• [Instruction] Could you rewrite every line of the listing below as a numbered list, leaving out the blank lines?

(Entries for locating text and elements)
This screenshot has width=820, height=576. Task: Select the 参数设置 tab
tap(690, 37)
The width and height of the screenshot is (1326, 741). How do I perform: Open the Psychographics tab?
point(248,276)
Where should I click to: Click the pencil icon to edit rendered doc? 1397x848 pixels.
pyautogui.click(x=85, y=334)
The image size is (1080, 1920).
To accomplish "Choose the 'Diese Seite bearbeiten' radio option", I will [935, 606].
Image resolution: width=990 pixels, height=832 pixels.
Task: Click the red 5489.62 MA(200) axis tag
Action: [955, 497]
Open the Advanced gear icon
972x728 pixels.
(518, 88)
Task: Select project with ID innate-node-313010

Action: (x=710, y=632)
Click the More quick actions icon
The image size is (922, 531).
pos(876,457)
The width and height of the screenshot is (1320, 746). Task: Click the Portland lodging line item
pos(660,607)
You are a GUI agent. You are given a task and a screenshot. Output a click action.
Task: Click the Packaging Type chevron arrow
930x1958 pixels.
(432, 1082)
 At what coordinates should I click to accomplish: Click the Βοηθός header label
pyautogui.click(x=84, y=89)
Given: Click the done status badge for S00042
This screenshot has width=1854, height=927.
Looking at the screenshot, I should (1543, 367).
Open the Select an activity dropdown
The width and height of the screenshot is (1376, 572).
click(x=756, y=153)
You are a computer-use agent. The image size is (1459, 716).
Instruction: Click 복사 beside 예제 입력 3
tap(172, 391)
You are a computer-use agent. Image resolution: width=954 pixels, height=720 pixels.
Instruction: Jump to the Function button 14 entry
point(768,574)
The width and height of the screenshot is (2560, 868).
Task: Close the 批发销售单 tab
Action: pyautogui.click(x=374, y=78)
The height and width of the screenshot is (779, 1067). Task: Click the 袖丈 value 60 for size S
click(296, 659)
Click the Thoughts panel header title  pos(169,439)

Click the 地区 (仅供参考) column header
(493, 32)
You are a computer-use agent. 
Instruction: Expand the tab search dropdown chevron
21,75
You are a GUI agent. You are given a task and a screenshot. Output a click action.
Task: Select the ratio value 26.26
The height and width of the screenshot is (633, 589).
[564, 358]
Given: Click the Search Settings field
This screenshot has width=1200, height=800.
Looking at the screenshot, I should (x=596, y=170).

• [Answer]
1. This screenshot has width=820, height=576. Task: Select the 参数设置 tab
2. tap(690, 37)
3. The width and height of the screenshot is (1326, 741). How do I perform: Open the Psychographics tab?
4. point(248,276)
5. Where should I click to: Click the pencil icon to edit rendered doc? 1397x848 pixels.
6. pyautogui.click(x=85, y=334)
7. The image size is (1080, 1920).
8. To accomplish "Choose the 'Diese Seite bearbeiten' radio option", I will [935, 606].
9. Image resolution: width=990 pixels, height=832 pixels.
10. Task: Click the red 5489.62 MA(200) axis tag
11. Action: [955, 497]
12. Open the Advanced gear icon
13. 972x728 pixels.
14. (518, 88)
15. Task: Select project with ID innate-node-313010
16. Action: (x=710, y=632)
17. Click the More quick actions icon
18. The image size is (922, 531).
19. pos(876,457)
20. The width and height of the screenshot is (1320, 746). Task: Click the Portland lodging line item
21. pos(660,607)
22. You are a GUI agent. You are given a task and a screenshot. Output a click action.
23. Task: Click the Packaging Type chevron arrow
24. 930x1958 pixels.
25. (432, 1082)
26.  At what coordinates should I click to accomplish: Click the Βοηθός header label
27. pyautogui.click(x=84, y=89)
28. Given: Click the done status badge for S00042
29. This screenshot has width=1854, height=927.
30. Looking at the screenshot, I should (1543, 367).
31. Open the Select an activity dropdown
32. The width and height of the screenshot is (1376, 572).
33. click(x=756, y=153)
34. You are a computer-use agent. The image size is (1459, 716).
35. Instruction: Click 복사 beside 예제 입력 3
36. tap(172, 391)
37. You are a computer-use agent. Image resolution: width=954 pixels, height=720 pixels.
38. Instruction: Jump to the Function button 14 entry
39. point(768,574)
40. The width and height of the screenshot is (2560, 868).
41. Task: Close the 批发销售单 tab
42. Action: pyautogui.click(x=374, y=78)
43. The height and width of the screenshot is (779, 1067). Task: Click the 袖丈 value 60 for size S
44. click(296, 659)
45. Click the Thoughts panel header title  pos(169,439)
46. Click the 地区 (仅供参考) column header
47. (493, 32)
48. You are a computer-use agent. 
49. Instruction: Expand the tab search dropdown chevron
50. 21,75
51. You are a GUI agent. You are given a task and a screenshot. Output a click action.
52. Task: Select the ratio value 26.26
53. The height and width of the screenshot is (633, 589).
54. [564, 358]
55. Given: Click the Search Settings field
56. This screenshot has width=1200, height=800.
57. Looking at the screenshot, I should (x=596, y=170).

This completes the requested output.